### Фрагмент документа
====

Приведу конкретный пример. Указывают на «неточность» перевода еврейского слова rakiah словом «твердь». Его, якобы, «правильнее» перевести словом «пространство» или «простёртость». Это, собственно, и реализовано в русском переводе Торы (с классическим комментарием «Сончино»). Но здесь не учитывают того, что переводчик, по словам философа Виталия Даренского, исходил из глубинного символического смысла, которого не найти в словаре, поскольку таким «словарём» может быть только весь необъятный корпус основных толкований Св.Писания. Сам свт.Филарет (Дроздов), инициатор Синодального издания и основной переводчик Книги Бытия, особо оговаривает необходимость перевода в Быт.1,6 слова «ракия» как «твердь», а не «пространство», поскольку такова традиция, идущая от Септуагинты, дающей в этом месте στερωμαотστερεóω – «делать твёрдым».В другом переводе Торы на месте «тверди» мы видим «свод», понятийно более близкий к «тверди», чем к «пространству» или «простёртости». Но, главное, «сводом», как и «твердью», открывается конкретно-образный, а не абстрактный семантический ряд. Тем самым, себя обнаруживает более ёмкий и убедительный «естественный символ», обладающий собственной «корневой системой». Поэтому следование за интуицией переводчиков Синодального издания вовсе не означает некритичного восприятия этого текста, но означает лишь то, что я выбрал лучшего и внутренне близкого мне проводника в мир библейского откровения.

В моём толковании используется и перевод Славянской (Елизаветинской) Библии. Я прибегаю к нему, когда пытаюсь разрешить загадку усечения бытийных родословий и, в частности, объяснить «потерю» имени Каинана, сына Арфаксада, в масоретской версии Библии, воспроизведённой, по преимуществу, в Синодальном переводе.

Следует помнить и о том, что, как говорит современный протестантский экзегет Дональд Карсон, «семантическое значение слова не тождественно его словарному значению. Подлинный смысл слова кроется в словосочетании, предложении, главе, жанре, стиле. Для того, чтобы его понять, необходимо применять не только синтагматический анализ (то есть объяснение фактических связей между словами), но также и парадигматический (то есть поиск ответа на вопрос, чем объясняется выбор именно этого слова, а не другого)».

Вообще говоря, существует сложнейшая проблема метафоры, как и проблема «умышленной семантической двусмысленности». Она расставляет ловушки и для самых опытных переводчиков, филологов и иных профессиональных толкователей, зачастую слишком высокомерных для того, чтобы прислушиваться к мнениям специалистов из других областей и предпринять специальные усилия для феноменологического погружения в ментальный мир библейских пророков, христианских отцов, авторитетов иудейской и исламской традиции.

====

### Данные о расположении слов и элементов
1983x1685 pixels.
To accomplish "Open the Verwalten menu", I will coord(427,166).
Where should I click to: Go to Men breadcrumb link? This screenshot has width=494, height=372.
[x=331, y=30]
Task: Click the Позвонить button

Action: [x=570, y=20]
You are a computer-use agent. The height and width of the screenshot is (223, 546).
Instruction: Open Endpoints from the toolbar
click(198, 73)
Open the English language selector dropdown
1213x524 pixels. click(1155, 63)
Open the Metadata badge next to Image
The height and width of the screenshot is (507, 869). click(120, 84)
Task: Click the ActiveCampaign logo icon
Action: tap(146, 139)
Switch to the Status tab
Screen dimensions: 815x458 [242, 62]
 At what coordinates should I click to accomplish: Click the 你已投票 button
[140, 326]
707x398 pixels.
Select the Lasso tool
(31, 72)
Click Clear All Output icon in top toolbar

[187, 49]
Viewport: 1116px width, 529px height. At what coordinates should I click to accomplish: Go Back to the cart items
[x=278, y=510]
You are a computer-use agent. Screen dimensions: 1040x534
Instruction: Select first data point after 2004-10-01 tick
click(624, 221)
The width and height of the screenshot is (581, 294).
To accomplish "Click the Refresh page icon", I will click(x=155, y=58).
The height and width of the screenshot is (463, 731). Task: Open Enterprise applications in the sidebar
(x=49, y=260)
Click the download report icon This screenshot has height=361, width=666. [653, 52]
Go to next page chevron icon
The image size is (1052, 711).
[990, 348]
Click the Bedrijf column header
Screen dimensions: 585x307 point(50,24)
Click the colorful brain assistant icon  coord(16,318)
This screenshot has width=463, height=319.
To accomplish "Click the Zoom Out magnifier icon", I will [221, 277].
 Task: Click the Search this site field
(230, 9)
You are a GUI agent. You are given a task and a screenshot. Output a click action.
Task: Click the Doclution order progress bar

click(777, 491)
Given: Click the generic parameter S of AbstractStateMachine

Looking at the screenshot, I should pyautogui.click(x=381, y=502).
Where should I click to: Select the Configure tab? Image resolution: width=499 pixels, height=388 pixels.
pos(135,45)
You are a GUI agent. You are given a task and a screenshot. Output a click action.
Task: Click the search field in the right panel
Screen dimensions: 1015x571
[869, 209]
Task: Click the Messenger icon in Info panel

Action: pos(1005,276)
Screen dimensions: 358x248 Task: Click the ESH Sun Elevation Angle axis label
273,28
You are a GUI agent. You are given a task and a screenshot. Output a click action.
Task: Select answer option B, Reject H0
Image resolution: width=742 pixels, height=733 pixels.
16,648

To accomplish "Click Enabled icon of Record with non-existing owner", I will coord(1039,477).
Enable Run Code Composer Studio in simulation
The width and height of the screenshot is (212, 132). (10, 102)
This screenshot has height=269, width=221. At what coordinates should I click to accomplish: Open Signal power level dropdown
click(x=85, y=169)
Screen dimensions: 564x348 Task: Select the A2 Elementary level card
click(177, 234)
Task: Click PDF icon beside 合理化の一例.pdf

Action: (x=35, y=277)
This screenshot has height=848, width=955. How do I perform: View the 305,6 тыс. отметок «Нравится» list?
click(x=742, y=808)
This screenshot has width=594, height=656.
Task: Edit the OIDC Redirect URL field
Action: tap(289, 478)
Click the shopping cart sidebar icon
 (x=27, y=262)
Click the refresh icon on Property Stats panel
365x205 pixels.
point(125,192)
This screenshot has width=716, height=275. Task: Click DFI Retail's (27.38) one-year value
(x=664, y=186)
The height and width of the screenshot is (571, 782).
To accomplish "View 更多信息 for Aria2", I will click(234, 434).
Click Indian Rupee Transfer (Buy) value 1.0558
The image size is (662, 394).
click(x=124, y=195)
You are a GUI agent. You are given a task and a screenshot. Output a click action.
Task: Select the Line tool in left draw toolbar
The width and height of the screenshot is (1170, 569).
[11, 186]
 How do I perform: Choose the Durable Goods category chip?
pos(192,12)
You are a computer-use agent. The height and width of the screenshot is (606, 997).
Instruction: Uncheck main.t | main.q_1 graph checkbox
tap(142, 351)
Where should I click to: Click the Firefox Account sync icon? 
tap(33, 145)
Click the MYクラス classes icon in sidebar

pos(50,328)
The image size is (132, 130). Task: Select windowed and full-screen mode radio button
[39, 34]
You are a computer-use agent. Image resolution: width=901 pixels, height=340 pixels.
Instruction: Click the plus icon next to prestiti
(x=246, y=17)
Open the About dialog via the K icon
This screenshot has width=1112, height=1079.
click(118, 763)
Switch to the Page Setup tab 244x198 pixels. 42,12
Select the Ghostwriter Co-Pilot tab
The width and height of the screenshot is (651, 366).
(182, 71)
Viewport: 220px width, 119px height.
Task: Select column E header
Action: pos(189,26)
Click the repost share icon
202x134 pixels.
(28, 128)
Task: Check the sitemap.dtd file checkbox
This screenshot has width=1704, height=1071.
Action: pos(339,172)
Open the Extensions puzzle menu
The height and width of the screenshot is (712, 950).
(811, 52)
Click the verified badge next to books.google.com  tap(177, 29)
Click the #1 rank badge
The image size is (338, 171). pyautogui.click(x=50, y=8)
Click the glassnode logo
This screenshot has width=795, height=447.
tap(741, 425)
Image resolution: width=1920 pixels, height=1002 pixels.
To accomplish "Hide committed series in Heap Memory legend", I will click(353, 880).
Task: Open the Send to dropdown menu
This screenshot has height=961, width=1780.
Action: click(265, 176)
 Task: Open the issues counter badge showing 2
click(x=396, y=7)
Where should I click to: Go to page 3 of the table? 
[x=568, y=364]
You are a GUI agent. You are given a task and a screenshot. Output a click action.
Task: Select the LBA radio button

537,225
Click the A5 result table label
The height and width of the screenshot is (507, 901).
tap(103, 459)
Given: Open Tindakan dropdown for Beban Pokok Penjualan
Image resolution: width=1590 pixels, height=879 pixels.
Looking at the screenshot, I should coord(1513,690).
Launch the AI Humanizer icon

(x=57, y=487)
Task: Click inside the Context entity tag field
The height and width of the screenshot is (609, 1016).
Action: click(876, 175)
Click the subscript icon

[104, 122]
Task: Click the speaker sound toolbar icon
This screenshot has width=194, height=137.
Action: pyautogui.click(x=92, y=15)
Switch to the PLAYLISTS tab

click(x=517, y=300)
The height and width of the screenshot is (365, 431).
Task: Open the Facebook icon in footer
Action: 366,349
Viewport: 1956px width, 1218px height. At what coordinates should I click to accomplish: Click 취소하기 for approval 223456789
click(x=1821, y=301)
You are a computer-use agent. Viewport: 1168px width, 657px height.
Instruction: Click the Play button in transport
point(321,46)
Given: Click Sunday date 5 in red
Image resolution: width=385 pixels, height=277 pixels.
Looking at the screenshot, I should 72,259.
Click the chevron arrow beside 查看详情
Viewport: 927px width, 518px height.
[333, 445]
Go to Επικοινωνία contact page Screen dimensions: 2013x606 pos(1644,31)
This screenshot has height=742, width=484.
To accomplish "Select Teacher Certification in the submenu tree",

====

### Список заданий
A. Ответьте на вопросы по фрагменту о переводе Библии:
(i) Какими словами, по мнению критиков, «правильнее» перевести еврейское слово rakiah?
(ii) Кто назван инициатором Синодального издания и основным переводчиком Книги Бытия?
(iii) Имя какого сына Арфаксада «потеряно» в масоретской версии Библии?
B. Выведите без изменений часть фрагмента о переводе Библии между словами «В моём толковании» и «в Синодальном переводе.» включительно.
Листинг представляет собой отдельный материал.

### Ответы к упражнениям
A.
(i) Словом «пространство» или «простёртость».
(ii) Свт. Филарет (Дроздов).
(iii) Каинан.

B.
В моём толковании используется и перевод Славянской (Елизаветинской) Библии. Я прибегаю к нему, когда пытаюсь разрешить загадку усечения бытийных родословий и, в частности, объяснить «потерю» имени Каинана, сына Арфаксада, в масоретской версии Библии, воспроизведённой, по преимуществу, в Синодальном переводе.